From the entries that follow, list every line in which the string "This" appears.

> Stored data:
◇ ◇ ◇

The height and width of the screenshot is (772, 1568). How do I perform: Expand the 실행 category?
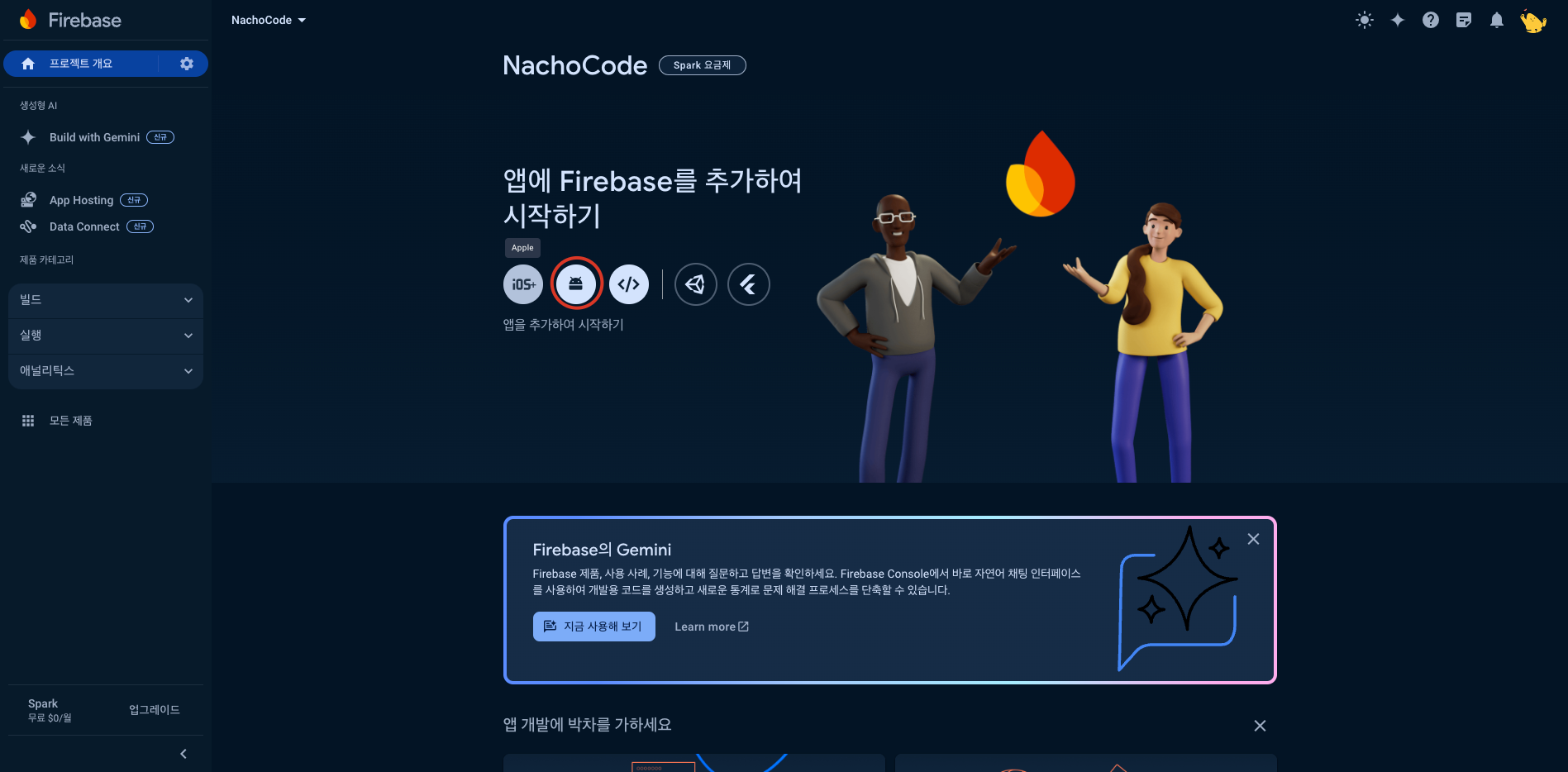pos(106,336)
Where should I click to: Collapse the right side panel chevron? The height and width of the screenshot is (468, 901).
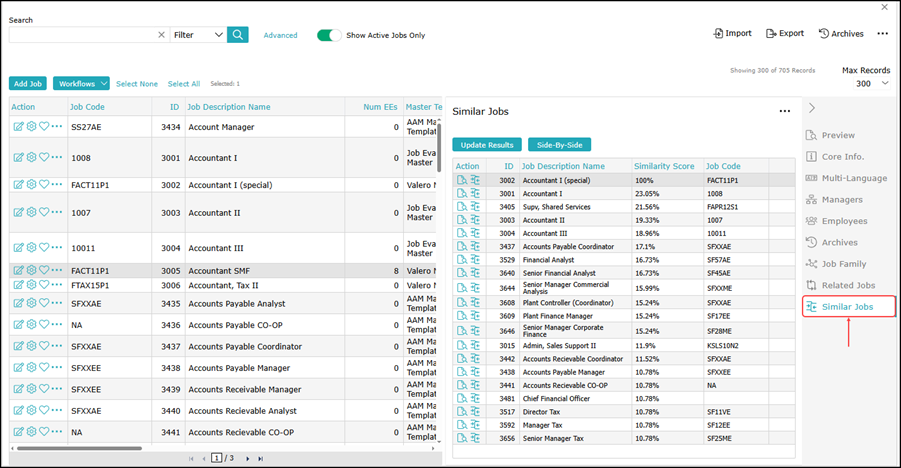pos(812,108)
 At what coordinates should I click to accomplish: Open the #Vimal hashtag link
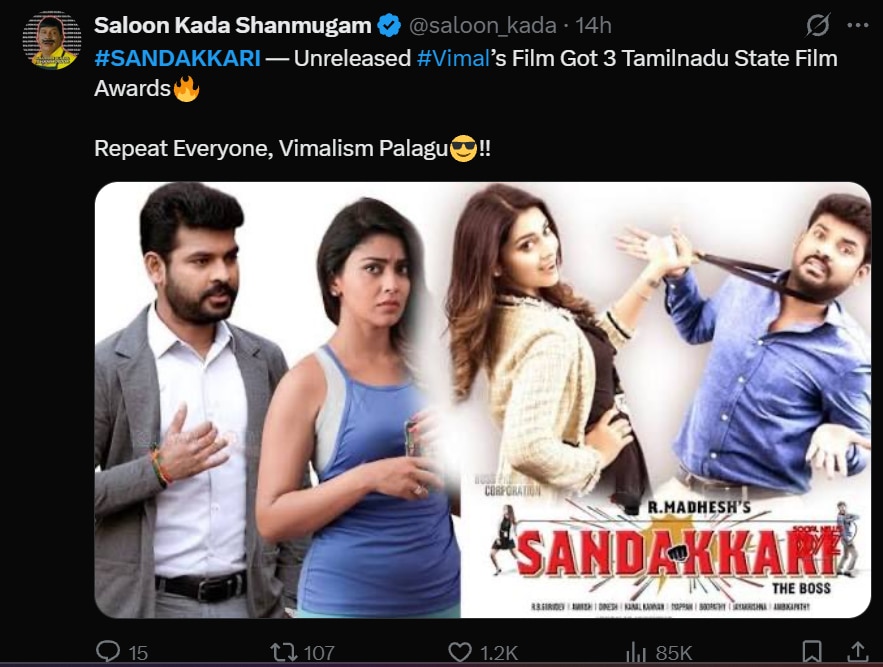(x=453, y=59)
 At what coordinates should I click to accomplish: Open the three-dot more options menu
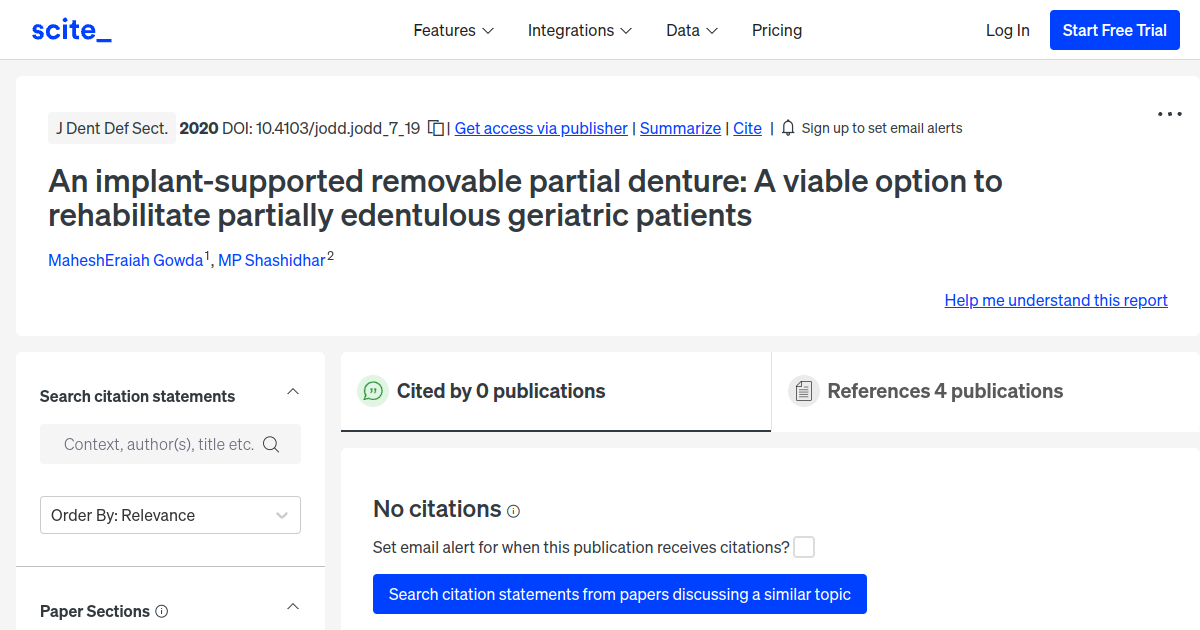(x=1169, y=114)
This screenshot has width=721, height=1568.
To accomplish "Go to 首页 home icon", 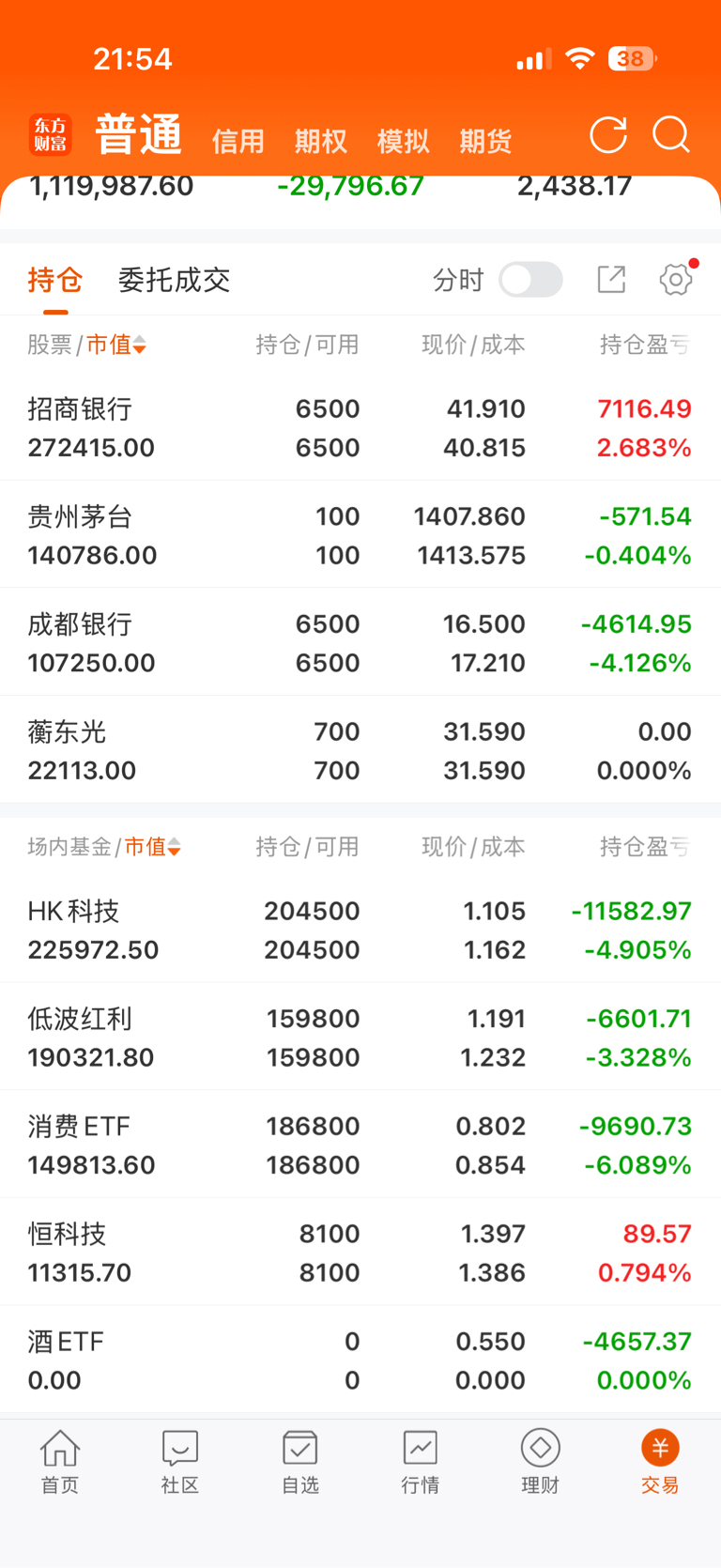I will (x=60, y=1461).
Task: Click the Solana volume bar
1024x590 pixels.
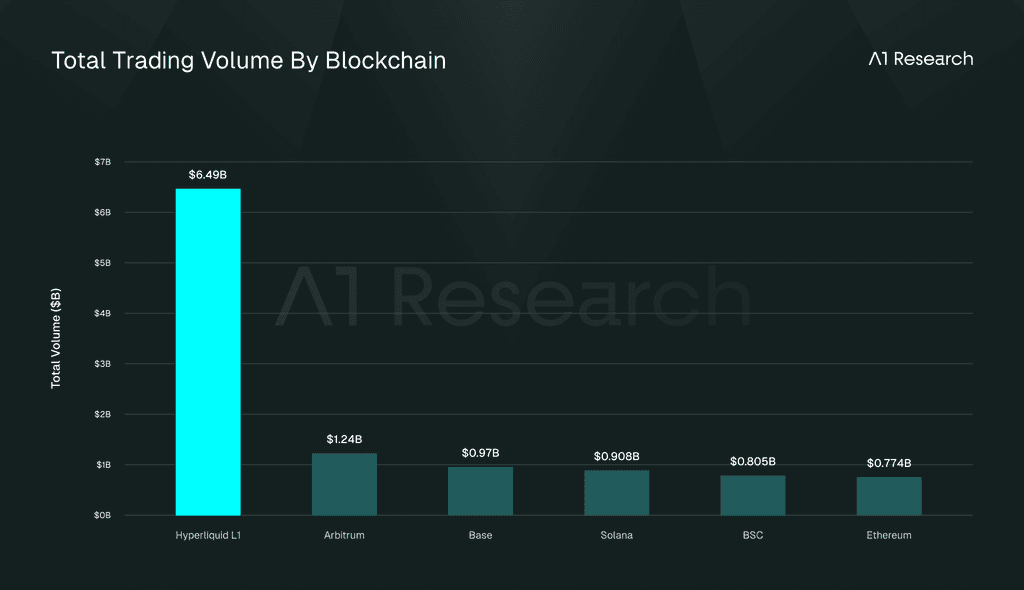Action: tap(616, 493)
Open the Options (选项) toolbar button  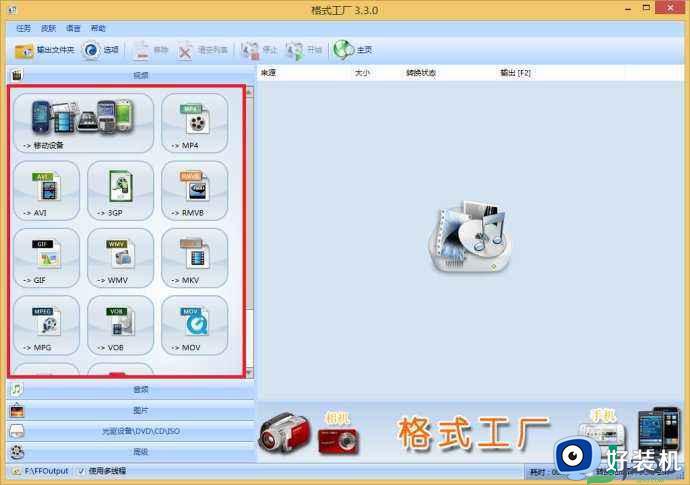point(102,49)
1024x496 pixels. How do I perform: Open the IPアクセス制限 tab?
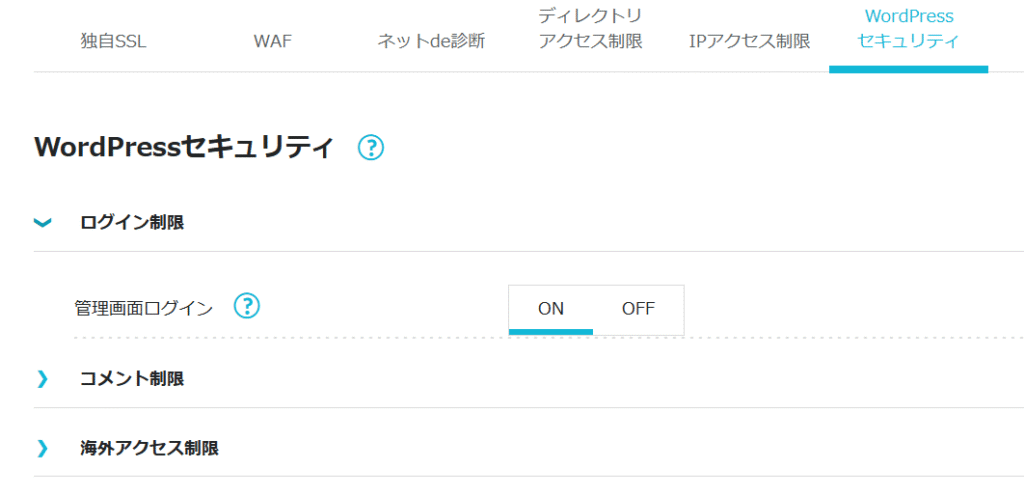click(x=749, y=42)
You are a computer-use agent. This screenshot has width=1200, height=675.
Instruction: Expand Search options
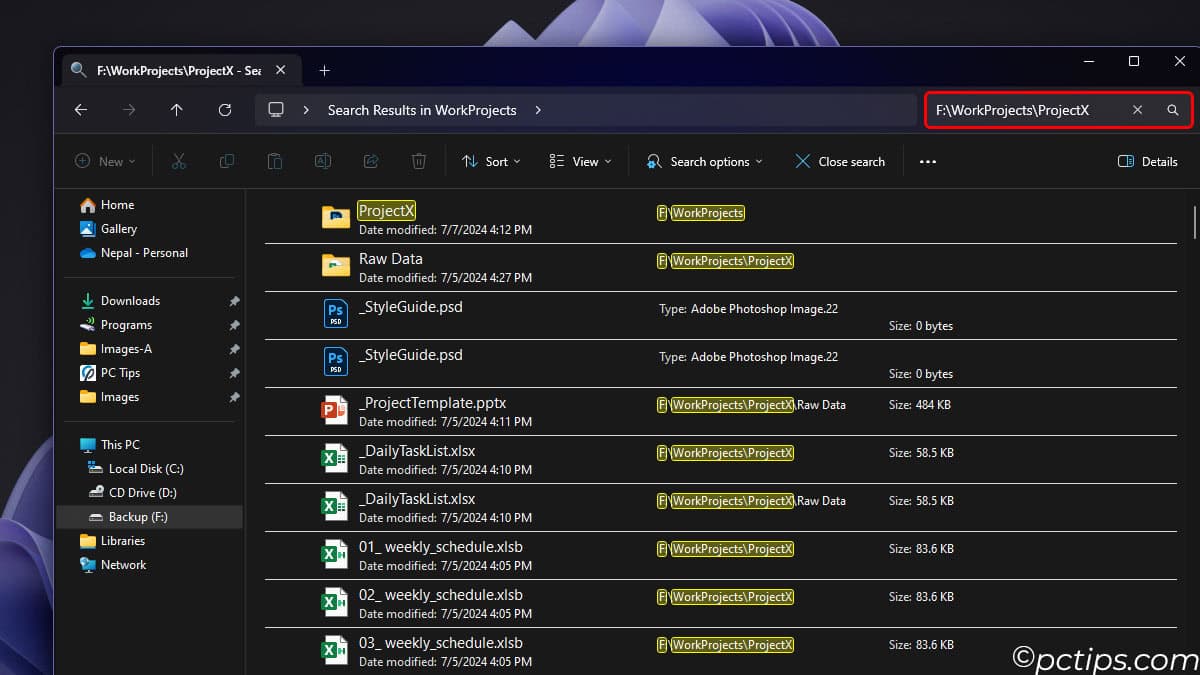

◇ ◇ ◇

> Task solution:
This screenshot has width=721, height=1568.
You are a computer-use agent. This screenshot has width=1200, height=675.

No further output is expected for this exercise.